ACTION ITEM | Give back all the data exactly, line by line.

(Items from a dataset)
========================================
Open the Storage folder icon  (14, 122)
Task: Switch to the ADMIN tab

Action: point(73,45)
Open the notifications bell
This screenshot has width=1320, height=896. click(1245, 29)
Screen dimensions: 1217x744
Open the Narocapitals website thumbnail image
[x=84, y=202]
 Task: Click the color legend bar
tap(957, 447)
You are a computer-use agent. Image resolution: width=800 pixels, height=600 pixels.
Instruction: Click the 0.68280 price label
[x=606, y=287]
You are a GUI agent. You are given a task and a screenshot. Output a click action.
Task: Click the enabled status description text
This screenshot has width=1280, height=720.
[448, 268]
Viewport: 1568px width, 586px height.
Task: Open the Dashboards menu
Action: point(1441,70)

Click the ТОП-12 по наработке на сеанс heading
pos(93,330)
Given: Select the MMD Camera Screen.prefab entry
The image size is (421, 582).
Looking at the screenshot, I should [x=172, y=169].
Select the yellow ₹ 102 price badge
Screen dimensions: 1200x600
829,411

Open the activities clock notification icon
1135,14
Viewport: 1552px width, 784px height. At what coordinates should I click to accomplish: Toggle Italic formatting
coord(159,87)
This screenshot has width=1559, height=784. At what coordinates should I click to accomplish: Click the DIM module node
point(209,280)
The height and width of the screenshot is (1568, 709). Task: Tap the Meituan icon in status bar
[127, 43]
========================================
RESPONSE TO THE TASK |
Open the Storage folder icon  (14, 122)
Task: Switch to the ADMIN tab

Action: point(73,45)
Open the notifications bell
This screenshot has width=1320, height=896. click(1245, 29)
Screen dimensions: 1217x744
Open the Narocapitals website thumbnail image
[x=84, y=202]
 Task: Click the color legend bar
tap(957, 447)
You are a computer-use agent. Image resolution: width=800 pixels, height=600 pixels.
Instruction: Click the 0.68280 price label
[x=606, y=287]
You are a GUI agent. You are given a task and a screenshot. Output a click action.
Task: Click the enabled status description text
This screenshot has width=1280, height=720.
[448, 268]
Viewport: 1568px width, 586px height.
Task: Open the Dashboards menu
Action: point(1441,70)

Click the ТОП-12 по наработке на сеанс heading
pos(93,330)
Given: Select the MMD Camera Screen.prefab entry
The image size is (421, 582).
Looking at the screenshot, I should [x=172, y=169].
Select the yellow ₹ 102 price badge
Screen dimensions: 1200x600
829,411

Open the activities clock notification icon
1135,14
Viewport: 1552px width, 784px height. At what coordinates should I click to accomplish: Toggle Italic formatting
coord(159,87)
This screenshot has width=1559, height=784. At what coordinates should I click to accomplish: Click the DIM module node
point(209,280)
The height and width of the screenshot is (1568, 709). Task: Tap the Meituan icon in status bar
[127, 43]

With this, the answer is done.